Het printerstuurprogramma installeren voor een netwerkverbinding (macOS)
Installeer het PPD-bestand (printerstuurprogramma) onder OS X/macOS en registreer het apparaat vervolgens via Systeemvoorkeuren op de computer.

U heeft een beheerdersnaam en een wachtwoord (zin) nodig. Raadpleeg uw netwerkbeheerder voor meer informatie.
De laatste informatie over het betreffende besturingssysteem vindt u in het bestand "Readme.htm", dat zich in de hoofdmap van de cd-rom bevindt.

Als voorbeeld voor de instelprocedures wordt het besturingssysteem macOS 11.2 gebruikt. De werkelijke procedure kan anders zijn afhankelijk van de versie die u gebruikt.
Het PPD-bestand installeren
Plaats de cd-rom in de computer en klik op [macOS]
(merknaam) om de map [macOS PPD Installer] weer te geven.
Als u het stuurprogramma wilt installeren via het gedownloade bestand, geeft u de map op waar het gedownloade bestand zich bevindt.
Dubbelklik op het pakketbestand.

In het scherm "Introductie" klikt u op [Ga door].
In het venster "Licentie" klikt u op [Ga door] en vervolgens op [Akkoord].
Wanneer u gevraagd wordt het stuurprogramma te installeren, geeft u de installatielocatie op en klikt u op [Ga door].
Klik op [Installeren].
Voer de naam en het wachtwoord van de beheerder in en klik op [Install Software].

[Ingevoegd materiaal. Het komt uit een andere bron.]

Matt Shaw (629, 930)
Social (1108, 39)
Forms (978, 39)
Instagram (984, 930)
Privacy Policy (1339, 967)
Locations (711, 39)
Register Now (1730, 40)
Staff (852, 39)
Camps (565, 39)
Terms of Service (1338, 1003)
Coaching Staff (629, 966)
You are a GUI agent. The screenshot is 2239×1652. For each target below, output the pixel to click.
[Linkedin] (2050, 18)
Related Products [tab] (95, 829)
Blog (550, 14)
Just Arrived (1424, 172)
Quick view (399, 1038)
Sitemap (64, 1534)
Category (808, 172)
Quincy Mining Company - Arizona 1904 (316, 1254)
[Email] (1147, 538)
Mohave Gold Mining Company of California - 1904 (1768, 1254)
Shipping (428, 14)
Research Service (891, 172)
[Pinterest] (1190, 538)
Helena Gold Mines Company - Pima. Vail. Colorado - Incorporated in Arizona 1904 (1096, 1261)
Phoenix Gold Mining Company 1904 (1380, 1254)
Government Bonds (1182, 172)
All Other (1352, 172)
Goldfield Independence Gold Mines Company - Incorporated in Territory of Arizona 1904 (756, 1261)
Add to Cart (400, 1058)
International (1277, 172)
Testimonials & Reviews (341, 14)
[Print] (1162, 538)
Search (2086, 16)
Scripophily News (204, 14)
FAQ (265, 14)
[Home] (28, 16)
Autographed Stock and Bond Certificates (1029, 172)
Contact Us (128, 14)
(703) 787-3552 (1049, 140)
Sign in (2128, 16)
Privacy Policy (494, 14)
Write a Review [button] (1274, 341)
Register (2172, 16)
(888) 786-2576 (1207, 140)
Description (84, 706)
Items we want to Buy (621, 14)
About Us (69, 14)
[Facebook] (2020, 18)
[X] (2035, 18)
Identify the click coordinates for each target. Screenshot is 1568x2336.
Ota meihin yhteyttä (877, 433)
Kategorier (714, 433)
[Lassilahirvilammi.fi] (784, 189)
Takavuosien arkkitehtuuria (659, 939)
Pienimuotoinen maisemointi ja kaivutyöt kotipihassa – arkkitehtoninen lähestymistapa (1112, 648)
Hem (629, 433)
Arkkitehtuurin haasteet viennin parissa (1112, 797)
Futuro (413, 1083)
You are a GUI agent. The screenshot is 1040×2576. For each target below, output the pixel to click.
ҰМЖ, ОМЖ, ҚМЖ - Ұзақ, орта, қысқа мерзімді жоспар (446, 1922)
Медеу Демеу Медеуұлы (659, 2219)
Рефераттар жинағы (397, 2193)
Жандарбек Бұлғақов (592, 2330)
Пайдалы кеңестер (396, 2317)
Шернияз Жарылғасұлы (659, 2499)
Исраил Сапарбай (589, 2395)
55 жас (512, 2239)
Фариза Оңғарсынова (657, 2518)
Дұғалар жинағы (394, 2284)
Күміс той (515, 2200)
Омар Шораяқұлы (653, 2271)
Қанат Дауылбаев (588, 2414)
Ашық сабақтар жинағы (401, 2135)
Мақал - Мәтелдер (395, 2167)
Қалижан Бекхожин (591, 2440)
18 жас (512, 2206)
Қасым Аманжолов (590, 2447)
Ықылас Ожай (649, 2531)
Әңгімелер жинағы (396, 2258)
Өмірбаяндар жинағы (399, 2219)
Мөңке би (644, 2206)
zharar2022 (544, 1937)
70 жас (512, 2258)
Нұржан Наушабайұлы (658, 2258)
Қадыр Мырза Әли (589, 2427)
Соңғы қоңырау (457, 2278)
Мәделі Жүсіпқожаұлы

De installatie van het PPD-bestand begint.
Als de installatie klaar is, klikt u op [Sluit].
Het apparaat registreren in [Printers en scanners]
Registreer het PPD-bestand van het apparaat in Systeemvoorkeuren om afdrukken mogelijk te maken.
Selecteer [Systeemvoorkeuren...] uit het Apple-menu.
Klik op [Printers en scanners].
Klik op [+].

Klik op
(IP) en configureer de gegevens van het apparaat.

Adres: Voer hier het IP-adres van het apparaat in.
Protocol: Selecteer [HP Jetdirect - Socket].
Gebruik: Controleer of de apparaatnaam wordt weergegeven. Als "Standaard-PostScript-printer" wordt weergegeven, kan het opgegeven IP-adres incorrect zijn.
Als "Standaard-PostScript-printer" wordt weergegeven terwijl het IP-adres correct is
Controleer de netwerkverbinding van het apparaat en de computer, en registreer opnieuw.
Wanneer het apparaat is verbonden met een bekabeld LAN
Controleer of de kabel correct op het apparaat is aangesloten.
Wanneer het apparaat is verbonden met een draadloos LAN
Controleer de status van het draadloze signaal op het apparaat en controleer op eventuele andere problemen.
Klik op [Voeg toe].
Het voortgangsscherm wordt weergegeven.
Indien het voortgangsscherm na enige tijd niet verdwijnt, klikt u op [Configureer...] en configureert u de optieconfiguratie van de printer. Voor de procedure van de optieconfiguratie, zie De optie-instellingen opgeven.
Controleer of de apparaatnaam is toegevoegd aan het scherm [Printers en scanners].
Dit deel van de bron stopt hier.